I was devoted to my mother, whose life had been a succession of trials from childhood onward. Even as a young boy, I sensed the depth of her hardships, and my desire to ease her burden shaped my destiny—but not before I caused her even more pain.
For I was a naughty lad who detested school and loved throwing rocks and playing at war. My mother had trouble controlling me, so she entrusted my care and education to a Buddhist temple, hoping I would learn some discipline. But I ignored my would-be teachers and romped outdoors all day long, brandishing bamboo spears at stray cats and battling butterflies with wooden swords. The monks threw up their hands. Buddha himself lacked the patience to look after Hideyoshi, they said. So I returned to my family.
Back home, I cut grass and caught fish to help my mother make ends meet, but we often went hungry nonetheless. Worse, my stepfather and I were constantly at odds, and he took to whipping me. One day, my mother could take no more.
“Hideyoshi,” she said. “Since you’re unable to stay in school, and the monks will no longer accept you, I’ve arranged an apprenticeship with a nearby family, so that you can learn a trade.”
I couldn’t believe it. I had always thought of my mother as my one true ally. “How can you do this to me?” I asked.
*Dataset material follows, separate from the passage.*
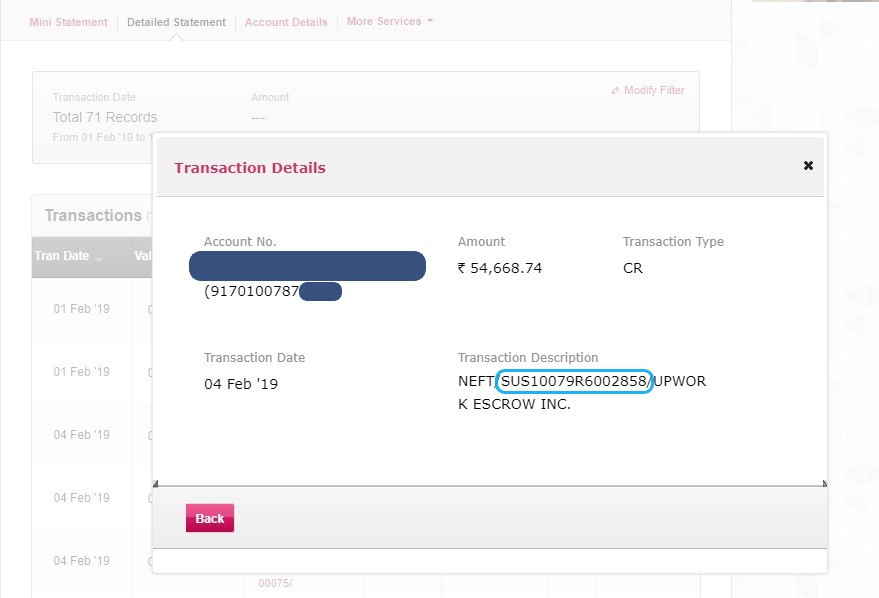Open the Mini Statement tab
This screenshot has width=879, height=598.
pyautogui.click(x=68, y=22)
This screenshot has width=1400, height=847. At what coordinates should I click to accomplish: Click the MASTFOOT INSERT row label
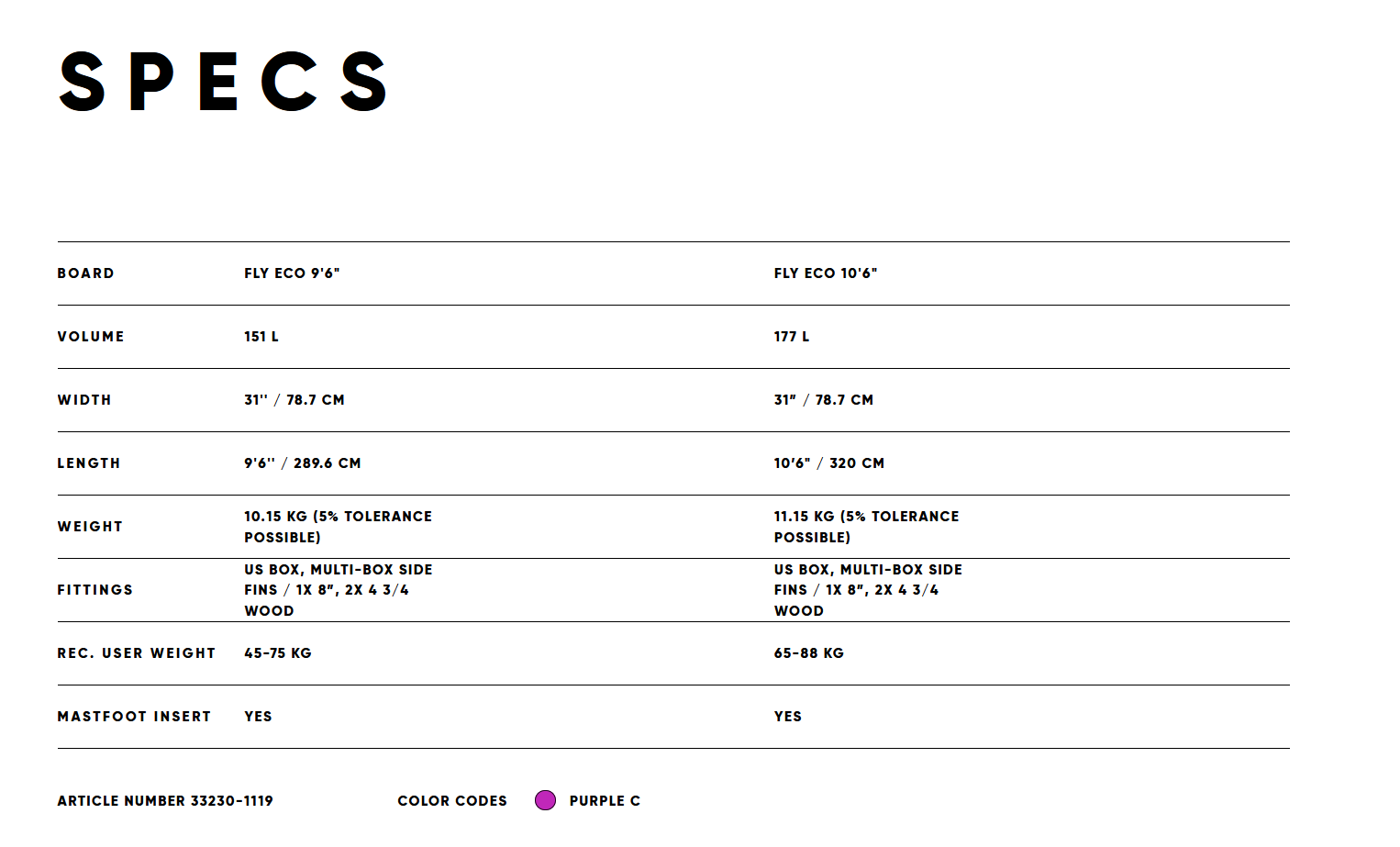click(x=134, y=717)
Hearing that, she seized me in an embrace so tight I could barely breathe, as tears streamed down her face.
“I’m afraid of what might happen if you continue to fight with your stepfather. One day he may not be able to stop himself when he beats you. I can’t bear it any longer. Please, in heaven’s name, leave this house. I’ll miss you with all my heart, but you must go.”
“No! I don’t want to leave!” I cried. “I love you, Mother!”
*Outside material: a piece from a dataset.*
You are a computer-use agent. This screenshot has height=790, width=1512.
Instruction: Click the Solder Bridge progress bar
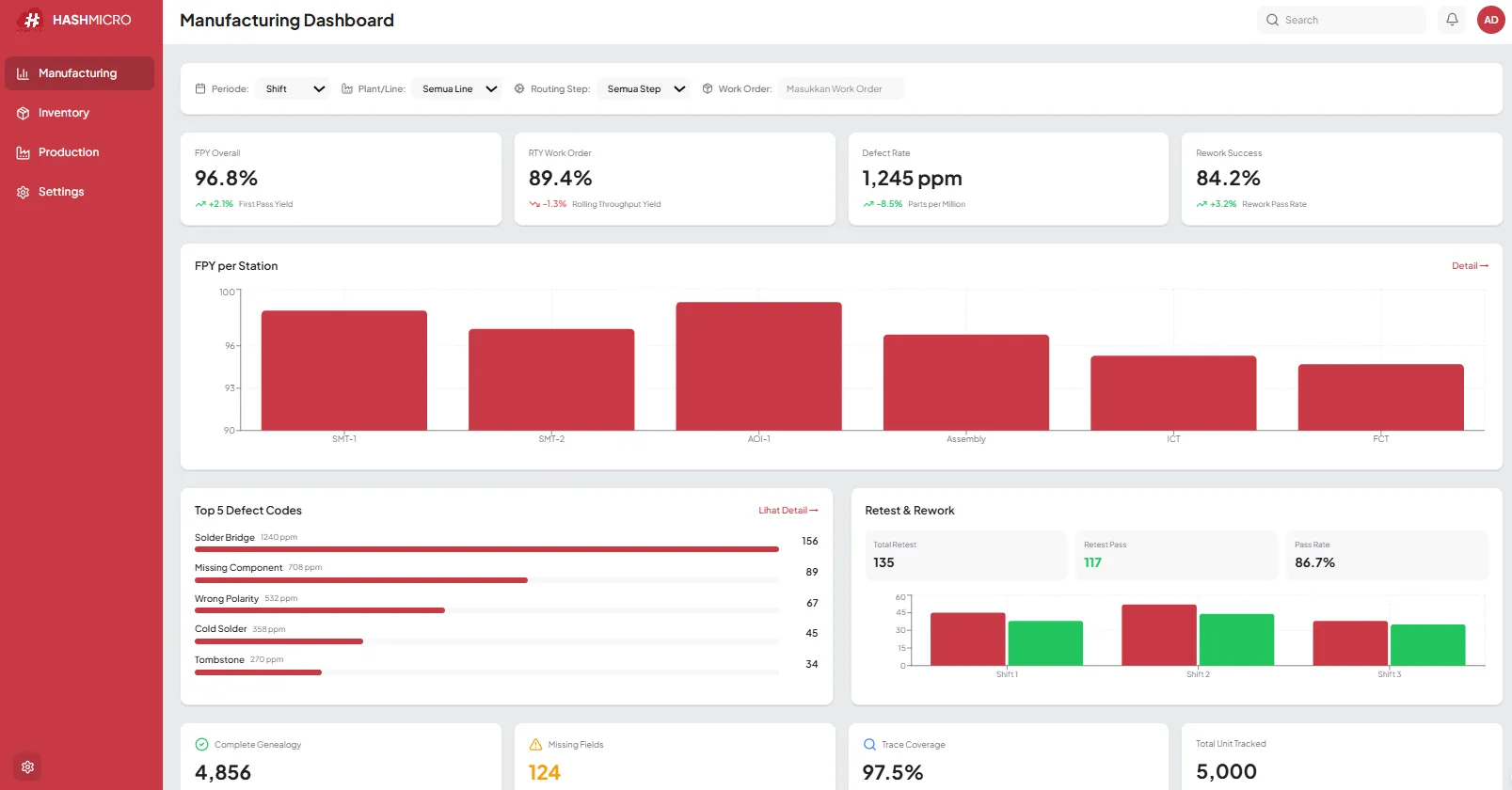[x=486, y=549]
“Listen to me carefully, Hideyoshi,” she sobbed. “In this world you need land and money to get by. I didn’t want to remarry, but I had to survive. Now you must do your part, for all our sakes.”
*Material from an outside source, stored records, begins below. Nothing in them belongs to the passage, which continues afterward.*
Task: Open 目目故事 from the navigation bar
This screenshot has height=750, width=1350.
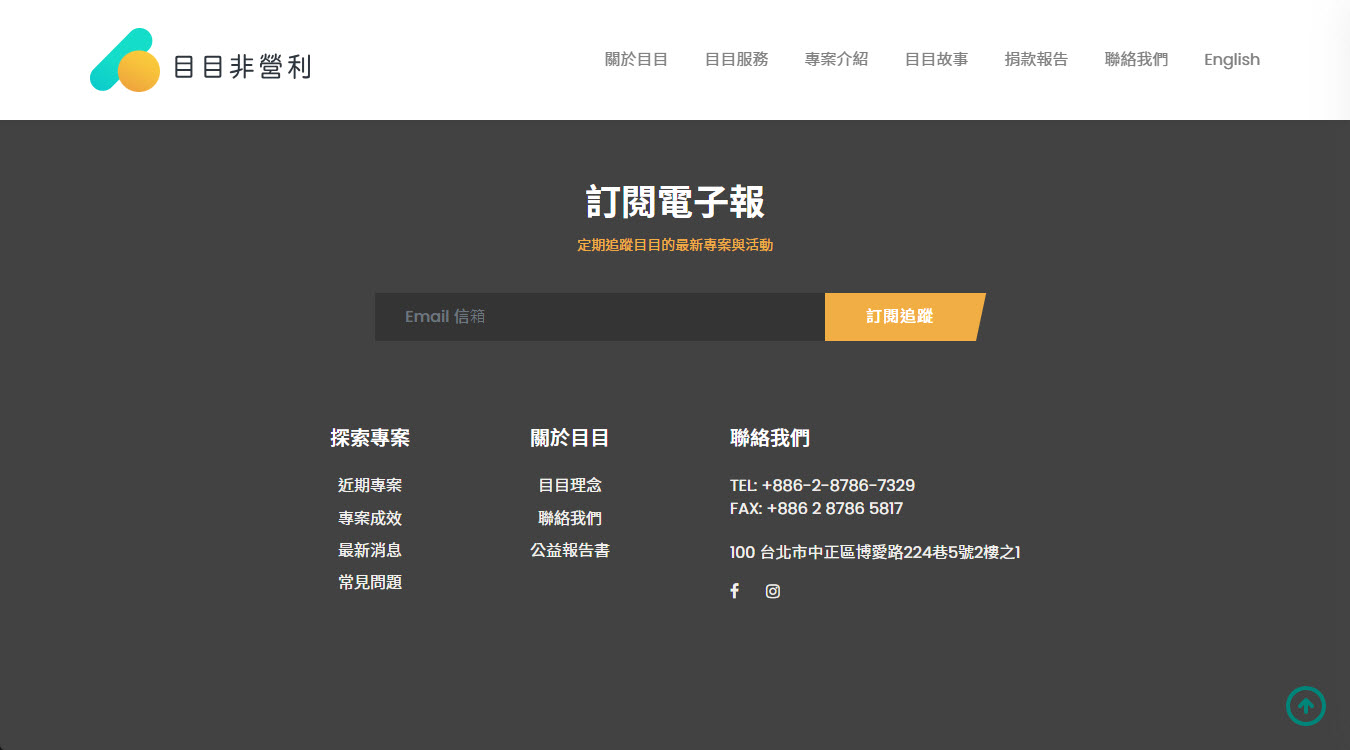Action: 936,60
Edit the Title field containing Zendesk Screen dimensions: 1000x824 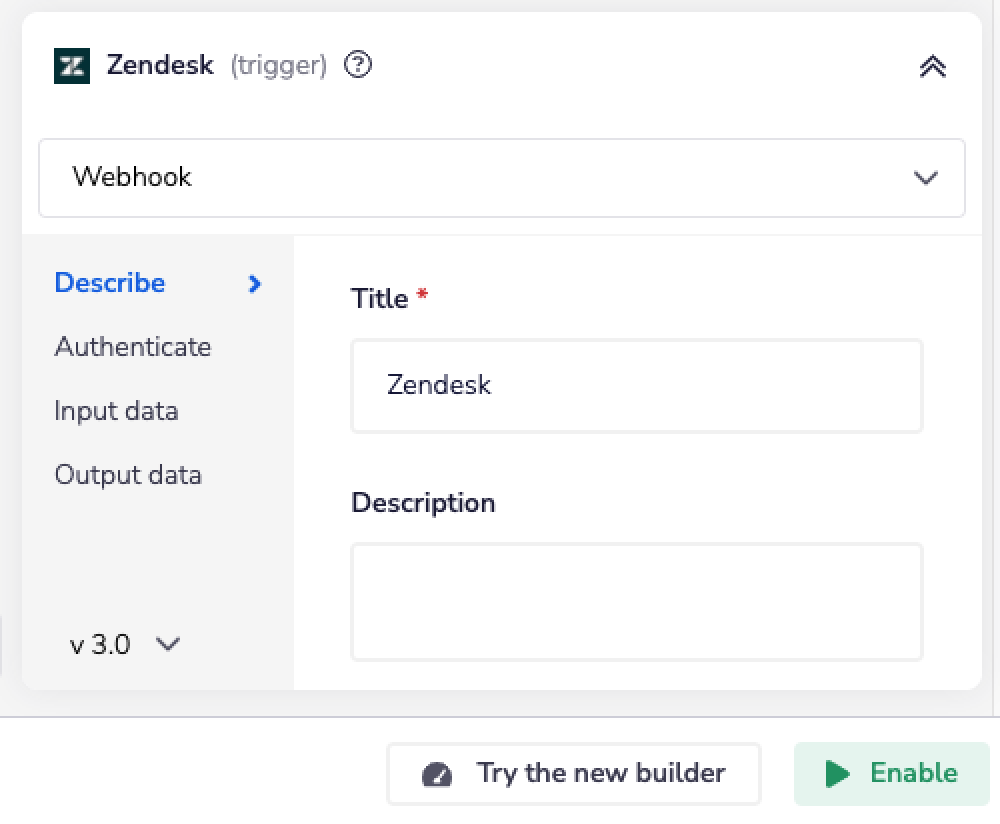[x=637, y=386]
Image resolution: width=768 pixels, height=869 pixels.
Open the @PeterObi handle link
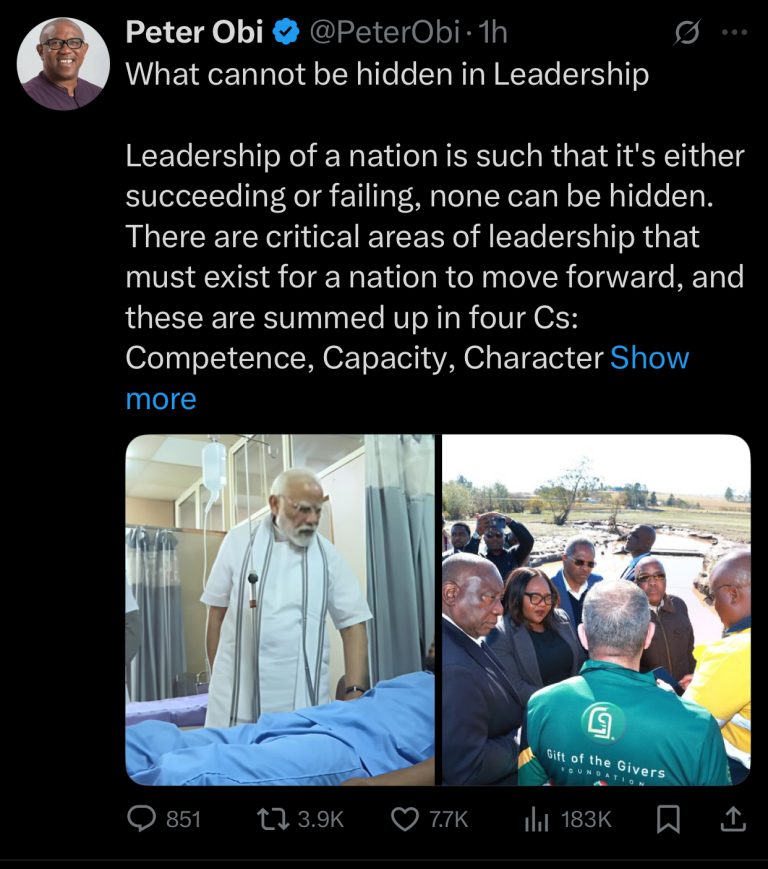click(x=384, y=32)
That was not the last time I would leave home to pursue an apprenticeship at my mother’s insistence. The same scene played out over and over, each time with the same results. My mother would plead with me to find a steady position. I would leave, apprentice with another family, get fired after a few months, then return home. Mother scolded me. She wept. She wailed with exasperation. But I’d lost ears for her counsel, and patience for any profession other than serving a samurai.
One day I reached a decision. “Mother, I’m leaving for good to find my own way,” I announced. “I won’t return until I’ve made a name for myself.” Though I was only fifteen years old, the resolve in my eyes convinced her that argument was useless.
Before saying a tearful good-bye, she presented me with a heavy sack of copper coins, enough to buy a year’s supply of rice. My mother knew the dangers a young boy roaming the countryside alone would face and feared we might never see each other again. So she gave me the money she’d been saving for my inheritance. This was a greater legacy than most working farmers could leave. How she must have scrimped and saved to put it aside! Suddenly I realized how deeply she loved me and how much she had sacrificed. For the first time, I felt true gratitude. That very day, as I walked down the dirt road leading out of Nakamura, the only village I’d ever known, I resolved to give my mother a better life. I would work my way up, take her away from the farms, and provide her with the kind of comforts she’d only known in dreams.
Gratitude sparked in me a burning desire to better myself and help others. Contrary to what many think, the essence of leadership lies in serving, not in being served. Those who aspire to motivate followers need to learn the Secret of Gratitude: Leaders must be grateful.